• _WHAT YOU WILL DO_: Give back the line containing "Switch to the" along with every line after it, exactly, until the entries end.
BEGIN SUPPLIED ENTRIES
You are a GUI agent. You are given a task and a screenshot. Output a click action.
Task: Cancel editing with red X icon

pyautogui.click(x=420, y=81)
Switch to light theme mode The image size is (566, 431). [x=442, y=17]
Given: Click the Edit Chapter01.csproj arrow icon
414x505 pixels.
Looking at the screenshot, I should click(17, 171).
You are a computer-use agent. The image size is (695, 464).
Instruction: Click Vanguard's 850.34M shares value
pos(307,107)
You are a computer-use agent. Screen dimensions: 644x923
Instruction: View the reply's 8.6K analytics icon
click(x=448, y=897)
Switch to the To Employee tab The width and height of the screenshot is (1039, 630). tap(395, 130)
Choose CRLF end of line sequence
END SUPPLIED ENTRIES
• _EXPECTED ANSWER_:
Switch to the To Employee tab The width and height of the screenshot is (1039, 630). tap(395, 130)
Choose CRLF end of line sequence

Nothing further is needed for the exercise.